NOAA-EMC / global-workflow

Global Superstructure/Workflow supporting the Global Forecast System (GFS)
https://global-workflow.readthedocs.io/en/latest
GNU Lesser General Public License v3.0
70 stars 162 forks source link

The enkfgdaseobs job can fail to collect all necessary data #2092

Open DavidHuber-NOAA opened 7 months ago

DavidHuber-NOAA commented 7 months ago

What is wrong?

If the enkfgdaseobs job is run with more processors than (MPI tasks) x (threads), data will be left on the floor and result in an incomplete analysis. Kludges have been placed for S4 and Jet, but new systems with different core/node counts will need similar kludges.

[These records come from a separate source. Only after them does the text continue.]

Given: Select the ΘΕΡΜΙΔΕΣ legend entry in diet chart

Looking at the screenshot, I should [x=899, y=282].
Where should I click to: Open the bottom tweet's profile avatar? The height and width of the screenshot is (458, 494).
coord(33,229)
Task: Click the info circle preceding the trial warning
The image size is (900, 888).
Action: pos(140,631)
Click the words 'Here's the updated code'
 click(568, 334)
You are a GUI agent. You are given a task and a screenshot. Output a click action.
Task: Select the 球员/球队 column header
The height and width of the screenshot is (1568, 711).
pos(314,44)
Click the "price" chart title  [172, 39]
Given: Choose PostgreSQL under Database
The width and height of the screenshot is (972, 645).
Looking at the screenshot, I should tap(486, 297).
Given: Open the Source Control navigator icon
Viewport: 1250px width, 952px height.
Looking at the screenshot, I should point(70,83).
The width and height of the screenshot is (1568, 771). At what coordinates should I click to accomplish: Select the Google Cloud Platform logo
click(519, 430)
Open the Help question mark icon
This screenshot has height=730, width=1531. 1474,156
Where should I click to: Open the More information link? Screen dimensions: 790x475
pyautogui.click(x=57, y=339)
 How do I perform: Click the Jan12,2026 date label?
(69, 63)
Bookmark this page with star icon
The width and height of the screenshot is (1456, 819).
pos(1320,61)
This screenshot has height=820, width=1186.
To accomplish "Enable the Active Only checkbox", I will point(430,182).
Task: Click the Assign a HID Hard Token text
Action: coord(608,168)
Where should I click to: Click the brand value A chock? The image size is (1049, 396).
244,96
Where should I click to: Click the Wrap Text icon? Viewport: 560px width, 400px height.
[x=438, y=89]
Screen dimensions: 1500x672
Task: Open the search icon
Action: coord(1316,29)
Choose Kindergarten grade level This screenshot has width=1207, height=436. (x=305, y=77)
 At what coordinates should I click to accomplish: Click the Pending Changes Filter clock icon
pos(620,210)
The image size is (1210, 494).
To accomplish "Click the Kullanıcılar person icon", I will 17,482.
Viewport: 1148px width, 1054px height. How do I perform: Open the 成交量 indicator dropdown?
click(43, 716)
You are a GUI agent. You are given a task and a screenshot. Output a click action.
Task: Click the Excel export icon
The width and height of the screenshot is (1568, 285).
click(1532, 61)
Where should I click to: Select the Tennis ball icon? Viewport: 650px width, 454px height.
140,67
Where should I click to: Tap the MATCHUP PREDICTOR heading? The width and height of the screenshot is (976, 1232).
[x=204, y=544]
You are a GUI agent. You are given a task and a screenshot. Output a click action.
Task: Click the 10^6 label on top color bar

What should have happened?

The enkfgdaseobs job should be able to collect all necessary data regardless of how many cores are used.

What machines are impacted?

All or N/A

Steps to reproduce

  1. Setup a cycled experiment and modify config.resources to use a different number of PEs for the eobs job
  2. Run the enkfgdaseobs job and plot the resulting ingested data points

An example pair of plots from @CoryMartin-NOAA is below:

MissedData

Additional information

This was first captured in #154.

Do you have a proposed solution?

I'm not sure if this is a scripting change in the global-workflow or a code change in the GSI. But once it is fixed, the config.resources file should be simplified to use the same number of processes across all systems.

DavidHuber-NOAA commented 6 days ago

I believe that the problematic code is located here: https://github.com/NOAA-EMC/global-workflow/blob/de8706702ead0630beb54d868f83aa2cb23f8f79/scripts/exglobal_atmos_analysis.sh#L576-L593

Looping over npe_gsi-1 will not create all of the links necessary if npe does not equal ncpus=(npe_node*nodes). To fix this, the loop should be changed to loop over npe_node * nnodes - 1.